Item coordinate data:
————

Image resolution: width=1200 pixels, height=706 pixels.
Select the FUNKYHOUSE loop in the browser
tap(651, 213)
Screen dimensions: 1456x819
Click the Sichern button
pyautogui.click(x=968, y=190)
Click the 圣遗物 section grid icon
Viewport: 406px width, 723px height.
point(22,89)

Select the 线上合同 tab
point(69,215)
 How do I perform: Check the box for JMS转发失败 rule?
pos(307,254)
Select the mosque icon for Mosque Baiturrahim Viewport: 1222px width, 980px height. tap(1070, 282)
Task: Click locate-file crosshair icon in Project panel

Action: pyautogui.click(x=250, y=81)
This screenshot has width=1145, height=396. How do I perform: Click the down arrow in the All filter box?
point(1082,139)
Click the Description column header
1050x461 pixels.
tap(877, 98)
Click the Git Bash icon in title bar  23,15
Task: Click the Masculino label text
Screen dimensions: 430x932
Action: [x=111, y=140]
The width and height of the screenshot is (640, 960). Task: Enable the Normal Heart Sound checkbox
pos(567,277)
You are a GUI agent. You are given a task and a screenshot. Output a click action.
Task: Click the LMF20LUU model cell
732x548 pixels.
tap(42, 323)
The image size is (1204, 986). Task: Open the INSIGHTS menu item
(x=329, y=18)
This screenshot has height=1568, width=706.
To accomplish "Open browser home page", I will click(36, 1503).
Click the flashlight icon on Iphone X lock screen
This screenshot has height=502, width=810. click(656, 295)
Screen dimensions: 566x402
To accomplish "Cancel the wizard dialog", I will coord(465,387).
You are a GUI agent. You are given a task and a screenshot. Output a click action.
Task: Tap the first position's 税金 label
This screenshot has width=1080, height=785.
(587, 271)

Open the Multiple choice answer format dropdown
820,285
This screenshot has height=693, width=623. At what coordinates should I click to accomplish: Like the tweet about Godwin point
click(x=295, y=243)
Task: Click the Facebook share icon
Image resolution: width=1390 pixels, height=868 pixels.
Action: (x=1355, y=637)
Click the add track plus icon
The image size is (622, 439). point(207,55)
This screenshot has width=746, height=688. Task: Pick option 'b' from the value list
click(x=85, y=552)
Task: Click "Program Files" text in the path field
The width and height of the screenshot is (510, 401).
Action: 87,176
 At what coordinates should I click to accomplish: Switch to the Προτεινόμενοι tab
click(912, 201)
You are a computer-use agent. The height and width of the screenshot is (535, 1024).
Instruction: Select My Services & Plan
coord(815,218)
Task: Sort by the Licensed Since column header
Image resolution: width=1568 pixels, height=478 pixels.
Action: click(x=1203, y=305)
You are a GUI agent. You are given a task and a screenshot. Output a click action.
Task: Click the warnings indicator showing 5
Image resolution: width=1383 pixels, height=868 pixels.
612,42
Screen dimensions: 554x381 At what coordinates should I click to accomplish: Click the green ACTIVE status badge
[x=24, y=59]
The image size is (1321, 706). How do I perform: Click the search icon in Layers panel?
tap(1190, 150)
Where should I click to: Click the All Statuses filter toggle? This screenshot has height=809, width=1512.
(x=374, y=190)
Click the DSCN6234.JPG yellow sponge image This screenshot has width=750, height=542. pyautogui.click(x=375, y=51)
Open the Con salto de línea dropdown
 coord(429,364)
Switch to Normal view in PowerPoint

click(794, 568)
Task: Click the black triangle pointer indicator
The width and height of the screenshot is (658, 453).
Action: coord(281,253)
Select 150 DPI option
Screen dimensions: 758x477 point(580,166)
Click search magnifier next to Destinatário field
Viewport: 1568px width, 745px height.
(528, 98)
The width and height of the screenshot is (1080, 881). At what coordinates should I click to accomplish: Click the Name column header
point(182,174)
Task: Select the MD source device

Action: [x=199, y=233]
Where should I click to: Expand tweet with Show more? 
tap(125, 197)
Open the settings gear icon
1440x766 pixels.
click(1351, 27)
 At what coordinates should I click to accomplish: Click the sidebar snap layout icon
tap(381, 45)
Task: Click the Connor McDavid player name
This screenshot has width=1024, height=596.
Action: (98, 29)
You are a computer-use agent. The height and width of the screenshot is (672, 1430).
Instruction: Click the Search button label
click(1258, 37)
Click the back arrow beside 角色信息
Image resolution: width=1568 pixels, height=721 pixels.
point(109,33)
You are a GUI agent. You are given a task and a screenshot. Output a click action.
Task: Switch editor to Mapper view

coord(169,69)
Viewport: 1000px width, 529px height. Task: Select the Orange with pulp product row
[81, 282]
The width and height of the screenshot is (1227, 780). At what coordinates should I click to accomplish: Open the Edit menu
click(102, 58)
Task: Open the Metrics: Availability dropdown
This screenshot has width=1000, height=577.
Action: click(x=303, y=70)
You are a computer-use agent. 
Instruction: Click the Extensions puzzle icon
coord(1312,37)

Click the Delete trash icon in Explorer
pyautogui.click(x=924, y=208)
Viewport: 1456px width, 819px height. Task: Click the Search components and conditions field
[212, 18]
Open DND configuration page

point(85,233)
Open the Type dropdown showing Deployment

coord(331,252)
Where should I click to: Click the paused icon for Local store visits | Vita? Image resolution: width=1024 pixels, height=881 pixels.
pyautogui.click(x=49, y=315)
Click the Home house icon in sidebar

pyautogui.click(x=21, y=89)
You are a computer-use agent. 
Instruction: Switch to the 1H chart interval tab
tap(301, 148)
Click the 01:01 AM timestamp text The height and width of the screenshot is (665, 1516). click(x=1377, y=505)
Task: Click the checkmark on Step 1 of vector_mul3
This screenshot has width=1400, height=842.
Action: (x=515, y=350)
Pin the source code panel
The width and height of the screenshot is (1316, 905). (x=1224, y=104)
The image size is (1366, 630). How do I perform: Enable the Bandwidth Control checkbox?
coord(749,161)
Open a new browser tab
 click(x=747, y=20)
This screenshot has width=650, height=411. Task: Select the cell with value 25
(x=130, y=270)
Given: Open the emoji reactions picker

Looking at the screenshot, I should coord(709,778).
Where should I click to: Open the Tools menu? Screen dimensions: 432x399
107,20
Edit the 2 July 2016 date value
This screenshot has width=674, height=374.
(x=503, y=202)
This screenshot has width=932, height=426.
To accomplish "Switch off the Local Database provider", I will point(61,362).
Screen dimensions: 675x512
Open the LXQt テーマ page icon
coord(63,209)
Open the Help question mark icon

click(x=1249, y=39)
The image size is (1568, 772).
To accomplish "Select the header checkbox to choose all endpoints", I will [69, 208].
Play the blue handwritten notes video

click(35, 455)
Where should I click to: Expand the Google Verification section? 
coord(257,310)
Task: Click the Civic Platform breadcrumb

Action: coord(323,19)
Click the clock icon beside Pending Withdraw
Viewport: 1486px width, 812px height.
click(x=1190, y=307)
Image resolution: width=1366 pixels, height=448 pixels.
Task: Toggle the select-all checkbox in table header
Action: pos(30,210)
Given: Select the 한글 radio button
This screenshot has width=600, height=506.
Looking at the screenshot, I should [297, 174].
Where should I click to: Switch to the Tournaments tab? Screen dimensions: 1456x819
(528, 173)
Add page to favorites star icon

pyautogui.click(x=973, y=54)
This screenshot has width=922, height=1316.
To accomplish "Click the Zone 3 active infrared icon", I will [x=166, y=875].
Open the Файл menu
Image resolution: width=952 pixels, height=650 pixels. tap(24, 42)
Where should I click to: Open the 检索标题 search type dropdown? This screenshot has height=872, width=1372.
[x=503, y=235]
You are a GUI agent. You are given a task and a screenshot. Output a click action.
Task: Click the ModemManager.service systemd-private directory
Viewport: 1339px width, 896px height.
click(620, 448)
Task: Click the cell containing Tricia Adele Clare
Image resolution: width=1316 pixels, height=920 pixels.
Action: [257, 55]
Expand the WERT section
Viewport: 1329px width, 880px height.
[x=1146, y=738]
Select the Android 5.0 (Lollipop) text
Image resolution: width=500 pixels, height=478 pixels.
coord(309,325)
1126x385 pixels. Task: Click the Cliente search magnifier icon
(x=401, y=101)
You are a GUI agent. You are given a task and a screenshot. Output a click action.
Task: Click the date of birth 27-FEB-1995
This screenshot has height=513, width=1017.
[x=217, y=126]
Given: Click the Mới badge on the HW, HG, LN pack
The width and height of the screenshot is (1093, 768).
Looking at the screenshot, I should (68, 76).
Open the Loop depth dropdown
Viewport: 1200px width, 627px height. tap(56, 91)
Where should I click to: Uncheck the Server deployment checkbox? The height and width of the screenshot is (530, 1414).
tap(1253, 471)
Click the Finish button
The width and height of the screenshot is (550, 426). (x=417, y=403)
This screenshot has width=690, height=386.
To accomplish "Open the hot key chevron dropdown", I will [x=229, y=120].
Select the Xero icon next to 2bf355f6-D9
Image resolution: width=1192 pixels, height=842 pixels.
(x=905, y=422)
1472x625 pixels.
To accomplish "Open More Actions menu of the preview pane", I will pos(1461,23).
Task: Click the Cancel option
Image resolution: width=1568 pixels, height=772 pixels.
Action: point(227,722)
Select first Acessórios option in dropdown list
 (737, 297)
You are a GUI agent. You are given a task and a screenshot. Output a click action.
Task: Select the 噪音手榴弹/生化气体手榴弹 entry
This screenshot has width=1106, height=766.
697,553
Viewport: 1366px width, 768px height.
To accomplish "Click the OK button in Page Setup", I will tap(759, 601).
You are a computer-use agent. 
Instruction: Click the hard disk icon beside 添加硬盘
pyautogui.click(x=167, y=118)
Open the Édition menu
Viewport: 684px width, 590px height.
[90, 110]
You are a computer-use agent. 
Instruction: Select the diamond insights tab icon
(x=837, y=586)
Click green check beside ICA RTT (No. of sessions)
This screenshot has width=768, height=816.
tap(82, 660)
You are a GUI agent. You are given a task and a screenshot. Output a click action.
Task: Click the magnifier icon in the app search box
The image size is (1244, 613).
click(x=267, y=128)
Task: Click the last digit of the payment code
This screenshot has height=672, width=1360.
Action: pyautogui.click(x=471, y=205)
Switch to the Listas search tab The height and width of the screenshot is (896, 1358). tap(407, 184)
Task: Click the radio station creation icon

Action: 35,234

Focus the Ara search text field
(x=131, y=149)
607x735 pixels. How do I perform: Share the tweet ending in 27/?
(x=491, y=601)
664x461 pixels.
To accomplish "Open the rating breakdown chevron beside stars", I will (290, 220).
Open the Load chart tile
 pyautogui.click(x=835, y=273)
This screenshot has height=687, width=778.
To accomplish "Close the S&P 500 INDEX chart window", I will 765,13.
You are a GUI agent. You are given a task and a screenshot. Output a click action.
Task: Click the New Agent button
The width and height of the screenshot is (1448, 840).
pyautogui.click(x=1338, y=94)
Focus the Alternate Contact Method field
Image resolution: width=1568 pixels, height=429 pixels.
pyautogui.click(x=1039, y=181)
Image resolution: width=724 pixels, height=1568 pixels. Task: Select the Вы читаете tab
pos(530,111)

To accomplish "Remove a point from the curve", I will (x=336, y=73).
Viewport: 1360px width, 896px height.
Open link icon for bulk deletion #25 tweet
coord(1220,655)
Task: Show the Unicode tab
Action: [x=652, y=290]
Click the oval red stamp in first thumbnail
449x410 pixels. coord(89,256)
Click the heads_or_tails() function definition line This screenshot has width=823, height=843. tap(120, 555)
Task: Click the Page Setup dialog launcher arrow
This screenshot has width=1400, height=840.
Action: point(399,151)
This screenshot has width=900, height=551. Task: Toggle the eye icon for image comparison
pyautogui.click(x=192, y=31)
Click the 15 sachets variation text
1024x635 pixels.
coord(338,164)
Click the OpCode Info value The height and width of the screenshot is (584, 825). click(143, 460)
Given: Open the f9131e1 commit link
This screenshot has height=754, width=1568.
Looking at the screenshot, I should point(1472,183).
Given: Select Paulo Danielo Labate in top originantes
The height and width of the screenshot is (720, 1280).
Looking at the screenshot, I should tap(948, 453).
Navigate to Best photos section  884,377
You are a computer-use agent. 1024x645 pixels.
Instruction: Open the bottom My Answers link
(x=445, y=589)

————

DESCRIPTION OF THE TASK: Rewrite everything from the line containing "Open the Multiple" down to the line containing "Action: 87,176", changing "Facebook" to "LinkedIn" and leaving all else as it is.

FULL SOLUTION:
Open the Multiple choice answer format dropdown
820,285
This screenshot has height=693, width=623. At what coordinates should I click to accomplish: Like the tweet about Godwin point
click(x=295, y=243)
Task: Click the LinkedIn share icon
Image resolution: width=1390 pixels, height=868 pixels.
Action: (x=1355, y=637)
Click the add track plus icon
The image size is (622, 439). point(207,55)
This screenshot has width=746, height=688. Task: Pick option 'b' from the value list
click(x=85, y=552)
Task: Click "Program Files" text in the path field
The width and height of the screenshot is (510, 401).
Action: 87,176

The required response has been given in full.